The distribution of VSMCs cell cycle phases after BA treatment at IC₅₀ = 3.8 μg/mL for 24 hand 48 h. The results shown are mean ± SD P < 0.05 versus control in 3 different experiment (Student's-t test). Representative flow cytometry diagram of cell cycle progression for (b) untreated, (c) quiescent treated, (d) IC₅₀ BA treated (24 h), and (e) IC₅₀ BA treated (48 h) VSMCs.

Figure 3

BrdU cell proliferation of VSMCs following treatment with IC₂₅, IC₅₀, and IC₇₅ of BA for 24 h, 48 h and 72 h as compared to untreated and rapamycin-treated cell. The results are the mean ± S.E.M. of three separate experiments.
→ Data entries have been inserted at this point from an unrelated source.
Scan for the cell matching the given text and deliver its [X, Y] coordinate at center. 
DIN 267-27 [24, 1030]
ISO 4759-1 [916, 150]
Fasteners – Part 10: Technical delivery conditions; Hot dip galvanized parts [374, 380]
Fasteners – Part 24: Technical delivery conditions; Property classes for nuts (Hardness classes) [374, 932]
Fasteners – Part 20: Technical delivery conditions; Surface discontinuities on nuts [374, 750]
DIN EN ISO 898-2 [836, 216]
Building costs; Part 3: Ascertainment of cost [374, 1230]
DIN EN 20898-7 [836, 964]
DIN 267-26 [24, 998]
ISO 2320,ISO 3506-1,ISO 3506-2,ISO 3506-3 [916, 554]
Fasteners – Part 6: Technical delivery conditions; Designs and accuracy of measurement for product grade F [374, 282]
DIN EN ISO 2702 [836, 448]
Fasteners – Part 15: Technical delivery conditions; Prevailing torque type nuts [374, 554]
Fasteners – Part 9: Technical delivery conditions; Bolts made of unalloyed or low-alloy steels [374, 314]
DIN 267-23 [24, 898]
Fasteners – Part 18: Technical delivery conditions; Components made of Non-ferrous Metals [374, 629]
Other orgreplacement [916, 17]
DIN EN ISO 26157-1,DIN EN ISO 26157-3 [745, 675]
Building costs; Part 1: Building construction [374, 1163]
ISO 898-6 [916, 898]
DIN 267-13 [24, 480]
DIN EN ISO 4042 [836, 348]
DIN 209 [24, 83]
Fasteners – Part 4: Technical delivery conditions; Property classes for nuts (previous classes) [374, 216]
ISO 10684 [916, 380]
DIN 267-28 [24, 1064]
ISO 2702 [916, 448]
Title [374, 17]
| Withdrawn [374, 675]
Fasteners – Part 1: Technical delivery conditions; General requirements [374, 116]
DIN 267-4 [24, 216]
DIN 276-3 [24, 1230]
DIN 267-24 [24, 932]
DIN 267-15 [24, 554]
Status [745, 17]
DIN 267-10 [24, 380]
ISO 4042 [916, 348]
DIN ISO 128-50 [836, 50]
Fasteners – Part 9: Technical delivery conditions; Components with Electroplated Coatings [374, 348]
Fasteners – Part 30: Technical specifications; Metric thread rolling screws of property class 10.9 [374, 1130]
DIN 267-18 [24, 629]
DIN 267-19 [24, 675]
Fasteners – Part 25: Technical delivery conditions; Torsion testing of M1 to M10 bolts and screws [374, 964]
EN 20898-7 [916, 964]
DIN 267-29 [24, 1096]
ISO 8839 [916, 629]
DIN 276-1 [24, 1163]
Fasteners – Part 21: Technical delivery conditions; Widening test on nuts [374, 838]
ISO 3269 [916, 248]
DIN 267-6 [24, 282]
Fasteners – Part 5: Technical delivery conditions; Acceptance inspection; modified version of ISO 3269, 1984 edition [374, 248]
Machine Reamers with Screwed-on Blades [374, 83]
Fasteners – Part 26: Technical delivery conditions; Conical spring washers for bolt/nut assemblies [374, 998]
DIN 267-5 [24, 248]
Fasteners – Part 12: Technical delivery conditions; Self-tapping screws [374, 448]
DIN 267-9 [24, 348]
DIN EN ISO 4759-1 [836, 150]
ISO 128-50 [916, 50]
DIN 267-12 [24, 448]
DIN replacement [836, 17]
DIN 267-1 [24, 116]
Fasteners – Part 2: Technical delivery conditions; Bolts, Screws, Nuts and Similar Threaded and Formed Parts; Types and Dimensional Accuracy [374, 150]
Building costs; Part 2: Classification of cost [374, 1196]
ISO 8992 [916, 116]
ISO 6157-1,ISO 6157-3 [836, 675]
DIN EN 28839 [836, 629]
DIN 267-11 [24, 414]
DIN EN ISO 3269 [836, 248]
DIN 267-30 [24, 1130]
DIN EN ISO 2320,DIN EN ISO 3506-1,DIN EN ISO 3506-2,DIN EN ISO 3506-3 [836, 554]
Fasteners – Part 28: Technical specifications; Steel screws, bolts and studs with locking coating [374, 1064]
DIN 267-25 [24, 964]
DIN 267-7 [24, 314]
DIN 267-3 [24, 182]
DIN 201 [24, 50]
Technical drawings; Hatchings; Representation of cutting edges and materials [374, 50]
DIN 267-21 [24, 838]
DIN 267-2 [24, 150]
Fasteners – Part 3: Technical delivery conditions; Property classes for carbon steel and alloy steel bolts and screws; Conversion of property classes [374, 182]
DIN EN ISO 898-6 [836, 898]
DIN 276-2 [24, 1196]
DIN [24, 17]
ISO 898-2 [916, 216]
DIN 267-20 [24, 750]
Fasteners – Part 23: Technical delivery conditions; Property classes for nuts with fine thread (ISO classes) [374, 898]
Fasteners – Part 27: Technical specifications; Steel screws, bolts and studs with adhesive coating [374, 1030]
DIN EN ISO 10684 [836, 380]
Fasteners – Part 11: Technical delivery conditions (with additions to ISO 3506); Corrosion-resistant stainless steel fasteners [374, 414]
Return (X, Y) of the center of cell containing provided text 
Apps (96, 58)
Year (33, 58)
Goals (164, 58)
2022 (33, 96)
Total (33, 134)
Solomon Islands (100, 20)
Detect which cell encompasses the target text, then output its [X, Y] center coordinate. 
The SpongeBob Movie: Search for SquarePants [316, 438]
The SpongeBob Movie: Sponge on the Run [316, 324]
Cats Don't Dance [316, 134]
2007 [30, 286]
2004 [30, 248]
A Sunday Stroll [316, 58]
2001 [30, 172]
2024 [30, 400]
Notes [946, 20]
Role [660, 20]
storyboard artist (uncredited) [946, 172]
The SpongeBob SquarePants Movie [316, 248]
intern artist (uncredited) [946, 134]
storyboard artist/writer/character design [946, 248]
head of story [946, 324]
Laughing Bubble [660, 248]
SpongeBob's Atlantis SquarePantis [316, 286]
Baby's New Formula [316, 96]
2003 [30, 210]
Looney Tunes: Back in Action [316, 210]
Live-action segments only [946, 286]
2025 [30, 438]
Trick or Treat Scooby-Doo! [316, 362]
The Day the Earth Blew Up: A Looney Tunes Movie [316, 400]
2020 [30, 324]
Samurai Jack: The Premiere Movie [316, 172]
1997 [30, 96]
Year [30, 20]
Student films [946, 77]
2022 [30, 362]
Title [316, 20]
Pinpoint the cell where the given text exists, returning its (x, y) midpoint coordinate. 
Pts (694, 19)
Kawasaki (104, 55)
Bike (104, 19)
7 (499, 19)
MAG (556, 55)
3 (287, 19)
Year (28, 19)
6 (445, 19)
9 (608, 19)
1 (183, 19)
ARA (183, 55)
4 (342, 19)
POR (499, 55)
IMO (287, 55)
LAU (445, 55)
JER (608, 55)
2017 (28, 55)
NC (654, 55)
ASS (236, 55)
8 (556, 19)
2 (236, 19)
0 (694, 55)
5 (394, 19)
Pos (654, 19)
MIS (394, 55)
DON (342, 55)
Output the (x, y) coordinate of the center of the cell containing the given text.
Each data are significantly different among group with *P < 0.05 (Student's-t test). Anti-proliferative effects of BA on VSMCs in BrdU proliferation assay. The results shown are mean ± S.D. of OD (570 nm) of control and different treatments for 24, 48, and 72 h.

Figure 4

Induction of apoptotic and necrotic cell death by BA in VSMCs after 24 h, 48 h, and 72 h incubation. (a) The number of cells in each of three individual experiments was 100. Error bars denote SD. *P < 0.05 (Student's-t test). Representative pictures of acridine orange/propidium for (b) negative control (c) IC₅₀ BA for 24 h, (d) IC₅₀ BA for 48 h, and (e) IC₅₀ BA for72 h. (V: viable, A apoptosis; N: necrosis; SN: secondary necrotic) [400×].